• Journal of women's health · Jun 2019

    Screening Mammography Among Older Women: A Review of United States Guidelines and Potential Harms.

    • Deborah S Mack and Kate L Lapane.
    • 1 Clinical and Population Health Research Program, Graduate School of Biomedical Sciences, University of Massachusetts Medical School, Worcester, Massachusetts.
    • J Womens Health (Larchmt). 2019 Jun 1; 28 (6): 820-826.

    AbstractIn the United States, older women (aged ≥65 years) continue to receive routine screening mammography surveillance, despite limited evidence supporting the benefits to this subpopulation. This article reviews screening mammography guidelines and the potential harms of such screening for older women in the United States.

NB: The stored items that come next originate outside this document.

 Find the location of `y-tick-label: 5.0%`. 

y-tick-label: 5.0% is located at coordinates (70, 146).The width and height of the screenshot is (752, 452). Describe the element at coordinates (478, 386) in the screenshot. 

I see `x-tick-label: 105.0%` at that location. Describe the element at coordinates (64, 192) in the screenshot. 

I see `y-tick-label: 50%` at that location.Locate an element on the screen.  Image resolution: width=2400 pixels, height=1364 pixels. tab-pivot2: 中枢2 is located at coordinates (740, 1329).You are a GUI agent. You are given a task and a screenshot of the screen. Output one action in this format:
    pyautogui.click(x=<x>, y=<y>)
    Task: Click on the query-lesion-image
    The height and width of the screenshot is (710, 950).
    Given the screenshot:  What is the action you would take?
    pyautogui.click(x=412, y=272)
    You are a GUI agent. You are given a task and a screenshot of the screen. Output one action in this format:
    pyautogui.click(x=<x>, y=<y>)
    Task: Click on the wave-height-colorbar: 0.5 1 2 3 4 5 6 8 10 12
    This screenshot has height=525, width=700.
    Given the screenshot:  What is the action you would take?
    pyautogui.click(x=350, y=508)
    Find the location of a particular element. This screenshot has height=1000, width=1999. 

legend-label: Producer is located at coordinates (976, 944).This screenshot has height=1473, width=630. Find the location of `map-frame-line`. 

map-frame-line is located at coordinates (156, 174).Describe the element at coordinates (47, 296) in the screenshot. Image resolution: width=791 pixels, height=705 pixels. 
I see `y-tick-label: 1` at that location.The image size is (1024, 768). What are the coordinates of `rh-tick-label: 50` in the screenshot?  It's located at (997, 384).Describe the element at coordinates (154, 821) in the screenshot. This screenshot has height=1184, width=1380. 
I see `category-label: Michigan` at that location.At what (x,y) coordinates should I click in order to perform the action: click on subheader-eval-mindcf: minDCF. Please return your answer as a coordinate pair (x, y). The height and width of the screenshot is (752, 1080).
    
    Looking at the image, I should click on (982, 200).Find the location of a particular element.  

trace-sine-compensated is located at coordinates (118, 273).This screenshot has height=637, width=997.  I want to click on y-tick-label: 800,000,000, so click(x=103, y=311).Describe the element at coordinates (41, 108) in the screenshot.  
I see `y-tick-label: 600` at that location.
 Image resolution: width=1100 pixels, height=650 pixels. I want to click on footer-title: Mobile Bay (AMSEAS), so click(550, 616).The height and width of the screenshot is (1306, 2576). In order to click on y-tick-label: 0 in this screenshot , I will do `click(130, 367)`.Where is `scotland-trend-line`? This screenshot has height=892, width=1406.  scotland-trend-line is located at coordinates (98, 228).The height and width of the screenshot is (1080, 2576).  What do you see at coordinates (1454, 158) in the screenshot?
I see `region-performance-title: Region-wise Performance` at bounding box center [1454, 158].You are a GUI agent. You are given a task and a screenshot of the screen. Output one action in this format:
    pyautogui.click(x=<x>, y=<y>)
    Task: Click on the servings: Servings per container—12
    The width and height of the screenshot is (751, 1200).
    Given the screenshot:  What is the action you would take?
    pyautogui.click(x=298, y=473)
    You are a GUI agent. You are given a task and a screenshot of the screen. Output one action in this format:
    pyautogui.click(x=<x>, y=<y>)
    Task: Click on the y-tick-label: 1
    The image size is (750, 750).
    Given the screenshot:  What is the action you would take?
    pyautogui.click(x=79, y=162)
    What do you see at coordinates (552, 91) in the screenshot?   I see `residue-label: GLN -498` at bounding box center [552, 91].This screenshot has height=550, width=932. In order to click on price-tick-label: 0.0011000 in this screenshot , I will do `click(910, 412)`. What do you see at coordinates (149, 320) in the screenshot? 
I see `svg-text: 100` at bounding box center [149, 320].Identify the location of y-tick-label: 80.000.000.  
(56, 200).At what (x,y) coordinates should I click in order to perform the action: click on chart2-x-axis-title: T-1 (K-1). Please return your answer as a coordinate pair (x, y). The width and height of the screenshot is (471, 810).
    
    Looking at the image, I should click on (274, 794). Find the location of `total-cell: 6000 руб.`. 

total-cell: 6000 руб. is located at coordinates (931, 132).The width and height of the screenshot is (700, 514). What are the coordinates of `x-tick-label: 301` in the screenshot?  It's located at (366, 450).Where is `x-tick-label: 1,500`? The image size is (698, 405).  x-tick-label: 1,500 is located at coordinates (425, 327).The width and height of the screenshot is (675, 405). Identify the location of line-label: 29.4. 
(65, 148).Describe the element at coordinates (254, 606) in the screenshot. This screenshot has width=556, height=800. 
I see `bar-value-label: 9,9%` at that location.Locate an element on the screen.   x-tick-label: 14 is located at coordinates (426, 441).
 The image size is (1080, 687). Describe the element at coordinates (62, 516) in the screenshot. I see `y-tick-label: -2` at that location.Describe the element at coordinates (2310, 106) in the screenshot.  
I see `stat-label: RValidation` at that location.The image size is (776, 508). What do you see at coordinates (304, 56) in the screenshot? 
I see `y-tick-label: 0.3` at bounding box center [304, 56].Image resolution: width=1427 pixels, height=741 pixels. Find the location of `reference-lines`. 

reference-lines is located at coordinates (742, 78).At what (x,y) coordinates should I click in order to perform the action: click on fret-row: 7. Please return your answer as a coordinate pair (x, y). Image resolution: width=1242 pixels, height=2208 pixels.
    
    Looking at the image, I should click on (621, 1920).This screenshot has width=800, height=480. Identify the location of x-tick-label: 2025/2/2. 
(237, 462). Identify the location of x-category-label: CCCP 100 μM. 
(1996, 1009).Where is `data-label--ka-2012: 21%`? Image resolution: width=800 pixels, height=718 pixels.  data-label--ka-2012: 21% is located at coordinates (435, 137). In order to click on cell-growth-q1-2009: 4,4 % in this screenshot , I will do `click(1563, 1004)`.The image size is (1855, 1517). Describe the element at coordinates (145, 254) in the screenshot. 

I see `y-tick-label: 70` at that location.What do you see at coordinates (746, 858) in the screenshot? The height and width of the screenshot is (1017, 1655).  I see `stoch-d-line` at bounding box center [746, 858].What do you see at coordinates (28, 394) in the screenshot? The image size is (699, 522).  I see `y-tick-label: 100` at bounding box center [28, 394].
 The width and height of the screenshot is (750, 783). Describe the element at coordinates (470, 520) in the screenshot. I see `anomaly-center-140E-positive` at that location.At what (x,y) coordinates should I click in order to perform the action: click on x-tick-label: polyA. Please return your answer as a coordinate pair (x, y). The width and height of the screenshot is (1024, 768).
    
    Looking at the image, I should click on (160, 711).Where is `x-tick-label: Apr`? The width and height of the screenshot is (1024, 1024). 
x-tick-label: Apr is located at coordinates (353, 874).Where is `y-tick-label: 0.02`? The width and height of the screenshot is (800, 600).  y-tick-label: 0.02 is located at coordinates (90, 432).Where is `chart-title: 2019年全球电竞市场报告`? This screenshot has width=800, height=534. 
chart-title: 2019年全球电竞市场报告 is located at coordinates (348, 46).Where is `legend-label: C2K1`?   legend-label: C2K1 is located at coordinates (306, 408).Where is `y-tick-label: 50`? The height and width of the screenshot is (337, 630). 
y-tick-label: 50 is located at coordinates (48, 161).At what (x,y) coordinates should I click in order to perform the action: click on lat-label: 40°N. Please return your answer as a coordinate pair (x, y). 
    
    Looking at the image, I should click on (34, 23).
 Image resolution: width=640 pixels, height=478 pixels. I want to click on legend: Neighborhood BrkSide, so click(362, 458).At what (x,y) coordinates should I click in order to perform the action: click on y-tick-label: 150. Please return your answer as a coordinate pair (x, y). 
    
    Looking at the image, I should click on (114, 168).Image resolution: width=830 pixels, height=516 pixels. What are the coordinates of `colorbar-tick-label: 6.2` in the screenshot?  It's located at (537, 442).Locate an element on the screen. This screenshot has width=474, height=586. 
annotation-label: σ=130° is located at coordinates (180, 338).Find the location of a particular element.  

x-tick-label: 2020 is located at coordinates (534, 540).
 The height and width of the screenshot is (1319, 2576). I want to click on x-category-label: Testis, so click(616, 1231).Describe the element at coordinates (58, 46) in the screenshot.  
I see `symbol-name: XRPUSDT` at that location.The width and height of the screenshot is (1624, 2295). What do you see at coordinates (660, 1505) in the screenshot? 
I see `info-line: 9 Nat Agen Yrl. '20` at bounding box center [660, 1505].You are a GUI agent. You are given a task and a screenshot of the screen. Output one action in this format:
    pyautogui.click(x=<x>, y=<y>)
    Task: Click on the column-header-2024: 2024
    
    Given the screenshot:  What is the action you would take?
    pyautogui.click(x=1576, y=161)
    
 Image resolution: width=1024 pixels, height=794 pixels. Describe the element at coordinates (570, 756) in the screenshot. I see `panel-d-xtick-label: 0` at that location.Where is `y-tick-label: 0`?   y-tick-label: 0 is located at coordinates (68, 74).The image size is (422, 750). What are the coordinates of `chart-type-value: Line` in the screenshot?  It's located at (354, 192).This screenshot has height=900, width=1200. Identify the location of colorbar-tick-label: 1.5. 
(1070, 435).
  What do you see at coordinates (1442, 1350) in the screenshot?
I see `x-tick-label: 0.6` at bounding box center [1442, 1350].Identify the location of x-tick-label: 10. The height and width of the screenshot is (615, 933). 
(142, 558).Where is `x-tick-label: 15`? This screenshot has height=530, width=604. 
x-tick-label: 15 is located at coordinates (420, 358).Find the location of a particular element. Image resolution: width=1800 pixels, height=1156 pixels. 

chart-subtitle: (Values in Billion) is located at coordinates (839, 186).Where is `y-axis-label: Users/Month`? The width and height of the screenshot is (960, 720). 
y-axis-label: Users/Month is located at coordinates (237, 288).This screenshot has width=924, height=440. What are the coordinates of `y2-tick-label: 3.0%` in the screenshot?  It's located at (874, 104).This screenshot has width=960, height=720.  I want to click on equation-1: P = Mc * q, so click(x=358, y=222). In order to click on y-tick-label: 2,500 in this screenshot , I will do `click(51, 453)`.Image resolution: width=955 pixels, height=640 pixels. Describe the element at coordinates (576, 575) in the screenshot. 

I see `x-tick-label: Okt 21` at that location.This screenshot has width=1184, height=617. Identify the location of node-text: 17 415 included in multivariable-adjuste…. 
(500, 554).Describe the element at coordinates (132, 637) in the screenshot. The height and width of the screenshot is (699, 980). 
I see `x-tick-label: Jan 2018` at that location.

Published guidelines and recommendations on screening mammography for older women from professional medical societies and organizations in the United States were reviewed from the mid-20th century to present. Observational data were then synthesized to present the documented harms from screening mammography among older women. In 1976, the American Cancer Society recommended to screen all women aged ≥40 years with no upper age limit. With time, other major U.S. medical societies adopted their own screening guidelines without a consensus on age of screening cessation. A population-wide screening effort has largely continued without an upper age limit and with it, a growing body of literature on the harms of screening older women. Reported harms from screening mammography procedures have included physical pain, psychological distress, excessive use of health services from overdiagnoses/false positives, and undue financial expenses. These costs are particularly pronounced among special populations with limited life expectancies such as those of very advanced age ≥80 years, long-term nursing home residents, and the cognitively impaired. When potential harms, remaining life years, and the viability of available treatments are considered, the burdens of screening mammography often outweigh the benefits for older women. For some cases, an individualized approach to recommendations would be appropriate. National guidelines should be updated to provide clear guidance for screening women of advanced age, especially those in special populations with limited life expectancies.